Segment Start: Data for this exercise

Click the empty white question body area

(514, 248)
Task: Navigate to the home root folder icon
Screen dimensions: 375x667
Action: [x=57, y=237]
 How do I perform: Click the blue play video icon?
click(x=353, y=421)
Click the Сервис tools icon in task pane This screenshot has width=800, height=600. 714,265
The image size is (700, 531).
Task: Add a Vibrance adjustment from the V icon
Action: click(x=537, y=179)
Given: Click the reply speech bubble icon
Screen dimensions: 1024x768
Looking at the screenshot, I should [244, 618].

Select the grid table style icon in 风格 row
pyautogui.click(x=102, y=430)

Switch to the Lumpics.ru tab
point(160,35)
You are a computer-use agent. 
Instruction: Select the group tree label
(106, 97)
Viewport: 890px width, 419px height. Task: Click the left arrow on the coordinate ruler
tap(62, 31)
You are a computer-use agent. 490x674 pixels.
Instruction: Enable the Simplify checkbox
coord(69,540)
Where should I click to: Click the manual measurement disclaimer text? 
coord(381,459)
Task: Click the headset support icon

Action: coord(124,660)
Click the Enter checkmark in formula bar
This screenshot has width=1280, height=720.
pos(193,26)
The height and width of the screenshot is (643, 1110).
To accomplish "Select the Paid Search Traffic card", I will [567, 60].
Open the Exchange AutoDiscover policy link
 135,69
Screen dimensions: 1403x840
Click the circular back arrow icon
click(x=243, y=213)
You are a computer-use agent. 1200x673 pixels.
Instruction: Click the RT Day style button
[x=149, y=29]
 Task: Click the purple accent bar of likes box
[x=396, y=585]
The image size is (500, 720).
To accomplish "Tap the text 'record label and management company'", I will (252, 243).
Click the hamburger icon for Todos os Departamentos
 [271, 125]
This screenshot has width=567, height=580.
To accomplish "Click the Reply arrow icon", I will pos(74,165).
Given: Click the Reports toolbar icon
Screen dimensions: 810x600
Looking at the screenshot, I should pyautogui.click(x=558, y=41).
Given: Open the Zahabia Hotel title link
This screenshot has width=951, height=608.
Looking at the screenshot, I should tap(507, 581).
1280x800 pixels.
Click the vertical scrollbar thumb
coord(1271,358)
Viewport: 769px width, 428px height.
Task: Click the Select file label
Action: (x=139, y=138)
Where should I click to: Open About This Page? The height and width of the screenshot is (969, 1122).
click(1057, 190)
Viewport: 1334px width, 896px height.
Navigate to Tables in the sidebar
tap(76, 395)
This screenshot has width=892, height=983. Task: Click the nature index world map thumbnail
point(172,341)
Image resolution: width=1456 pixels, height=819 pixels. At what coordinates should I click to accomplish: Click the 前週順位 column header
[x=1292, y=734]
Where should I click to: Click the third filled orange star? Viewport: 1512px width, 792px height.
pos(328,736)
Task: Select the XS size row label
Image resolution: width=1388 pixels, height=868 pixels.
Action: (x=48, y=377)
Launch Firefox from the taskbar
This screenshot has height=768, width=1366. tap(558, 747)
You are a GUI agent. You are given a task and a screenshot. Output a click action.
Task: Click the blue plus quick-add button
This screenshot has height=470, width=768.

Segment End: Data for this exercise

## Task instructions
When the line with "Instruction: Enable the Simplify checkbox" is reached in the data above, start copying there, and copy each line exactly until the line with "Screen dimensions: 1403x840" has been copied; copy nothing else.

## Written reply
Instruction: Enable the Simplify checkbox
coord(69,540)
Where should I click to: Click the manual measurement disclaimer text? 
coord(381,459)
Task: Click the headset support icon

Action: coord(124,660)
Click the Enter checkmark in formula bar
This screenshot has width=1280, height=720.
pos(193,26)
The height and width of the screenshot is (643, 1110).
To accomplish "Select the Paid Search Traffic card", I will [567, 60].
Open the Exchange AutoDiscover policy link
 135,69
Screen dimensions: 1403x840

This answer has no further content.